──────── Source ────────
Cash Flow
Why Cash Matters to a Business
Cash is the money immediately available to a business — in its bank account or as physical notes and coins. It is distinct from other assets such as stock, equipment, or money owed by customers.
A business needs cash to:
- Pay suppliers for raw materials, stock, and services
- Pay employees their wages and salaries
- Cover overheads such as rent, insurance, and utility bills
- Repay loan instalments to lenders
- Fund day-to-day trading (working capital)
Without sufficient cash, a business cannot meet these obligations even if it is technically making a profit on paper. A business that runs out of cash and cannot pay its debts becomes insolvent and may be forced to cease trading.
Key distinction: A business can be profitable but cash-poor. If a business sells goods on credit (customers pay 60 days later), it has earned the revenue but not yet received the cash. Meanwhile, it still has to pay wages and suppliers. This is the most common cause of business failure, particularly in fast-growing firms.
Cash flow refers to the movement of money into and out of a business over a period of time. Managing cash flow is one of the most critical tasks for any business owner.
Cash Inflows and Cash Outflows
Cash inflows are all money coming into the business:
- Sales revenue from cash sales
- Payments received from credit customers
- Loans received from banks
- Capital invested by the owner
- Proceeds from selling assets
Cash outflows are all money leaving the business:
- Payments to suppliers for stock and materials
- Wages and salaries
- Rent, rates, and utilities
- Loan repayments (principal and interest)
- Purchase of equipment or machinery
- Tax payments
Formula: Net Cash Flow = Cash Inflows − Cash Outflows
A positive net cash flow means more money is coming in than going out in that period — the business's cash balance grows.
A negative net cash flow means more money is going out than coming in — the cash balance falls. A negative net cash flow is not automatically a crisis; it becomes critical if the opening balance runs out.
Formula: Closing Balance = Opening Balance + Net Cash Flow
The closing balance of one period becomes the opening balance of the next.
Reading a Cash-Flow Forecast
A cash-flow forecast is a table that shows predicted inflows, outflows, net cash flow, and balances for each period (usually monthly). Businesses use forecasts to spot future cash shortages before they happen so they can take action in advance.
Worked example — three-month cash-flow forecast:
A small events company starts March with £5,000 in its bank account.
| March | April | May | |
|---|---|---|---|
| Cash inflows (£) | 8,000 | 12,000 | 15,000 |
| Cash outflows (£) | 10,000 | 9,000 | 11,000 |
| Net cash flow (£) | −2,000 | +3,000 | +4,000 |
| Opening balance (£) | 5,000 | 3,000 | 6,000 |
| Closing balance (£) | 3,000 | 6,000 | 10,000 |
Verification — row by row:
March: Net cash flow = £8,000 − £10,000 = −£2,000 ✓ Closing balance = £5,000 + (−£2,000) = £3,000 ✓
April: Net cash flow = £12,000 − £9,000 = +£3,000 ✓ Closing balance = £3,000 + £3,000 = £6,000 ✓
May: Net cash flow = £15,000 − £11,000 = +£4,000 ✓ Closing balance = £6,000 + £4,000 = £10,000 ✓
Despite a negative net cash flow in March, the business survives because its opening balance was high enough to absorb it. By May, the cash position has strengthened to £10,000.
──────── Entries supplied ────────
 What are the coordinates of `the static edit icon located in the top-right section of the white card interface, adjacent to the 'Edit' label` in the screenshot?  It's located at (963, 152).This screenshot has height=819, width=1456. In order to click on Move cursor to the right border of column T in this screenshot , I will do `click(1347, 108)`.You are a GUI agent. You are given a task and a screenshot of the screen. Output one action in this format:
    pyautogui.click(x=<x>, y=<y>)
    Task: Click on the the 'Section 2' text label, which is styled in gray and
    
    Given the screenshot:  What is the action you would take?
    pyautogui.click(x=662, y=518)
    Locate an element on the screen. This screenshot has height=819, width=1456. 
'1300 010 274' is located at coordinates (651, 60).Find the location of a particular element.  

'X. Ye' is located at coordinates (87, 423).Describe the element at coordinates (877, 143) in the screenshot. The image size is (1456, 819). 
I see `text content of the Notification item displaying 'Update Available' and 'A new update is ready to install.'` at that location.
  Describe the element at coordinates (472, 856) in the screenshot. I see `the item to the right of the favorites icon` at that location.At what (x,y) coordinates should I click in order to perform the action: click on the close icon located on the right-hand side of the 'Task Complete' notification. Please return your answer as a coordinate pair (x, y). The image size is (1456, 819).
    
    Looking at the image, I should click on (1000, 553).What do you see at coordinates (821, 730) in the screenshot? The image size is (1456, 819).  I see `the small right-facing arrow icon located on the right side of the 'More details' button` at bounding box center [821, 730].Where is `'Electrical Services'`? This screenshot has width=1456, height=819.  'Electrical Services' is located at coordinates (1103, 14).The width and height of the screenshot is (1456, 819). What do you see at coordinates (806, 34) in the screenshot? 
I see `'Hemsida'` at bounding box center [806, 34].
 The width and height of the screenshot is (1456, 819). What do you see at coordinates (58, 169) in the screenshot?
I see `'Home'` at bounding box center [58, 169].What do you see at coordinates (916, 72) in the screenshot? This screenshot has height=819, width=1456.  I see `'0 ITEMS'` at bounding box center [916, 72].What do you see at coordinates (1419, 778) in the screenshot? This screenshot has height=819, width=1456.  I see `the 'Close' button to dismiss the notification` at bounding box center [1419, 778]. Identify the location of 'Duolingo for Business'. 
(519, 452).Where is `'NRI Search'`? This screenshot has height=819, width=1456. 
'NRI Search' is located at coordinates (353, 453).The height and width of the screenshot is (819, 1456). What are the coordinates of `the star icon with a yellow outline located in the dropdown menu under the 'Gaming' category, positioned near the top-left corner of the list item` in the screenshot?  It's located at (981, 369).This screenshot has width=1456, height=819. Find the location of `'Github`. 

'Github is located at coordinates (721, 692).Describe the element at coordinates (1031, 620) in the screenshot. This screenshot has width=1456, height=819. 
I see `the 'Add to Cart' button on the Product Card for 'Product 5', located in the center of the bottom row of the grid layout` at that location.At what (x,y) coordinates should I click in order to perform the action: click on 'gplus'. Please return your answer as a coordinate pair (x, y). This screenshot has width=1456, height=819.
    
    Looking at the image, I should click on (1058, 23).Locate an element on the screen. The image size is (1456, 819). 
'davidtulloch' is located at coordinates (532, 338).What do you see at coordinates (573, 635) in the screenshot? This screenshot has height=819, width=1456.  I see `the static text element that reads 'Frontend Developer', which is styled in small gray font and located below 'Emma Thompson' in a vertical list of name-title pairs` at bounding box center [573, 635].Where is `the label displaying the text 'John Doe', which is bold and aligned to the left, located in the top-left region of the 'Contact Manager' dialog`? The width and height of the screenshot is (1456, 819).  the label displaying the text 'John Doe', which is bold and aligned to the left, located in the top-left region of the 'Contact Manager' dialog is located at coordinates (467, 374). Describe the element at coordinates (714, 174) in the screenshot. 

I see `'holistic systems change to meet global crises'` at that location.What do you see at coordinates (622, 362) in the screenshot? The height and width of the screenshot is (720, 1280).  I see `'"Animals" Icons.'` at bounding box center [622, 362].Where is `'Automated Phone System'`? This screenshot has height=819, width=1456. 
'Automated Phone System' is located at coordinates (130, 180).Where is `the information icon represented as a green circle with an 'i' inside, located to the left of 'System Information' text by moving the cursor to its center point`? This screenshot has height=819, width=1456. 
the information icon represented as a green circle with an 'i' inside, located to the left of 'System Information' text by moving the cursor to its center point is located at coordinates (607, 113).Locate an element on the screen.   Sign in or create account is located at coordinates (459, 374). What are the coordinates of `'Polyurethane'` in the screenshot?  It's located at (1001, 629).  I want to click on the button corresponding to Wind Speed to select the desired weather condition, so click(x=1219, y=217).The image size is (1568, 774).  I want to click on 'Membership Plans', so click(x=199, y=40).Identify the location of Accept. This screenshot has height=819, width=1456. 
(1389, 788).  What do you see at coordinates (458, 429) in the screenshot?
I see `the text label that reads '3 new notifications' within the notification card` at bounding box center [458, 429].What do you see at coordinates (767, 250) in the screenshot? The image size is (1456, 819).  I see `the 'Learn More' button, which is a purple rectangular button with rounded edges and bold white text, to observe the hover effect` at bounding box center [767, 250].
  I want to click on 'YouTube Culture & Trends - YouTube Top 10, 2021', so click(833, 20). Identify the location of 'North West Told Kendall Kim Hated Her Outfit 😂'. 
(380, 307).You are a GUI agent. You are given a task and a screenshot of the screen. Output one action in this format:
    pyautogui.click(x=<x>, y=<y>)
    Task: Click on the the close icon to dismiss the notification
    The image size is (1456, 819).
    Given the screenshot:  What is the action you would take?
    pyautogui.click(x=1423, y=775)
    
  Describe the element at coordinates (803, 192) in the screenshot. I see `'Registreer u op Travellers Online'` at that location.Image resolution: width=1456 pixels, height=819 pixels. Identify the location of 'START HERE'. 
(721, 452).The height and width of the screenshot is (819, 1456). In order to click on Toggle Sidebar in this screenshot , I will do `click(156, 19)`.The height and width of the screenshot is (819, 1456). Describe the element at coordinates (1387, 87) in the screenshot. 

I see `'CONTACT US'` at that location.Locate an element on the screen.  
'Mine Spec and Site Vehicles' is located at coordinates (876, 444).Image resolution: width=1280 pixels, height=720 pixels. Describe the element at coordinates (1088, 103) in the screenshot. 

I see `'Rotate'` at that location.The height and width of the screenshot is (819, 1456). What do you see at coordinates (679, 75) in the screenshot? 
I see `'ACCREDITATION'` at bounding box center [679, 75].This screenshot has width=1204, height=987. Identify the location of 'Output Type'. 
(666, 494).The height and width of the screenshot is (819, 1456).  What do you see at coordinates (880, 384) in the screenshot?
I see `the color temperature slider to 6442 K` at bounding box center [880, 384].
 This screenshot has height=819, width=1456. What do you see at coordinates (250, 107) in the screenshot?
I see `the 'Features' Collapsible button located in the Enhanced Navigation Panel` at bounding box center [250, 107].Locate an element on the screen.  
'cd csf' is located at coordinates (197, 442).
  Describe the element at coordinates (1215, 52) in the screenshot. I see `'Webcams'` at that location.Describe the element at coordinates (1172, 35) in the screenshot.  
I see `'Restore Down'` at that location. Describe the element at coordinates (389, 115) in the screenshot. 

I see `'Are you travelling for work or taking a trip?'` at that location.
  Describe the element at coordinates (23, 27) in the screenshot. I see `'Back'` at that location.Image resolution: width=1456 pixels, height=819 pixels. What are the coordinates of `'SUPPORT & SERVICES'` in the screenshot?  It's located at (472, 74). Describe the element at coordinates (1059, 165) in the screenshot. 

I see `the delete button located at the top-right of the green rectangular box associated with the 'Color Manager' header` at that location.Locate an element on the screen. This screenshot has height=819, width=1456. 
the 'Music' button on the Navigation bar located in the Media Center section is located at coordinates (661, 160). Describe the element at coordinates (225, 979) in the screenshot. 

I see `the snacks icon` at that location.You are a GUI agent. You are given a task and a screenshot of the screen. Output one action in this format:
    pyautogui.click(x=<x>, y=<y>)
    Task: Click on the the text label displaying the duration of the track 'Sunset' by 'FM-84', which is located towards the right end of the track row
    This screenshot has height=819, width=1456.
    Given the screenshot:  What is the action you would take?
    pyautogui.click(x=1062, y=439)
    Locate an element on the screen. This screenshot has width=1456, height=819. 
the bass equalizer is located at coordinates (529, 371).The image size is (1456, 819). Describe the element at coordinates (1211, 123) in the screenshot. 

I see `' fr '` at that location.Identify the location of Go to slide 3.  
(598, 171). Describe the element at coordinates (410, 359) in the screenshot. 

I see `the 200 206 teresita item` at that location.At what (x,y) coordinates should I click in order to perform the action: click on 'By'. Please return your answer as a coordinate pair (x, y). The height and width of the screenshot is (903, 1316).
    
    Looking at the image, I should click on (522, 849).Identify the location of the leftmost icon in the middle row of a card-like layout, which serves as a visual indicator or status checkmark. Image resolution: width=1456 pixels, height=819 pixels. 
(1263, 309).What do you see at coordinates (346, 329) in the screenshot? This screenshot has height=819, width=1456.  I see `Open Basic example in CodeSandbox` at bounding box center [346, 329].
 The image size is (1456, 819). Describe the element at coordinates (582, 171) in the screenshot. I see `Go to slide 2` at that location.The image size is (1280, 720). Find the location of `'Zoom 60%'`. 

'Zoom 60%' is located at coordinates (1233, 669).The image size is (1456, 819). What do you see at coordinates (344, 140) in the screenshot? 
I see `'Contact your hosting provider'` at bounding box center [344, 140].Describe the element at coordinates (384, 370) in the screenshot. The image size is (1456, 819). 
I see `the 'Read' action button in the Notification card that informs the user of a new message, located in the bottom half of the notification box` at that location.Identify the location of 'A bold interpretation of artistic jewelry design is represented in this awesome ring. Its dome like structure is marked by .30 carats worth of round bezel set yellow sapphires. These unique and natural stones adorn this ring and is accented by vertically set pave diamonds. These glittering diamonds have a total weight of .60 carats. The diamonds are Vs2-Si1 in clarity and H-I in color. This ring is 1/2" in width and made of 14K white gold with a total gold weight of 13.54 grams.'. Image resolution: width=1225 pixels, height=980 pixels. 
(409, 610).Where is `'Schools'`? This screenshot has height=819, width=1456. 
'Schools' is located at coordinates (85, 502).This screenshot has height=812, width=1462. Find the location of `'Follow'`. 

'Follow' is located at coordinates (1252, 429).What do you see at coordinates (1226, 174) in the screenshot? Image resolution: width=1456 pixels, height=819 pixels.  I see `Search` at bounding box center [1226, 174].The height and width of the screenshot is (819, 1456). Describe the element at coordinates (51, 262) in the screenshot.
────────
What this task involves: Summarize the cash flow text above in two sentences.

Worked answer: Cash is the money immediately available to a business, and without enough of it a business cannot pay suppliers, wages, overheads, and loan instalments even if it is making a profit on paper; one that runs out of cash and cannot pay its debts becomes insolvent. Net cash flow equals cash inflows minus cash outflows, and a cash-flow forecast shows predicted inflows, outflows, net cash flow, and balances for each period so a business can spot future cash shortages before they happen.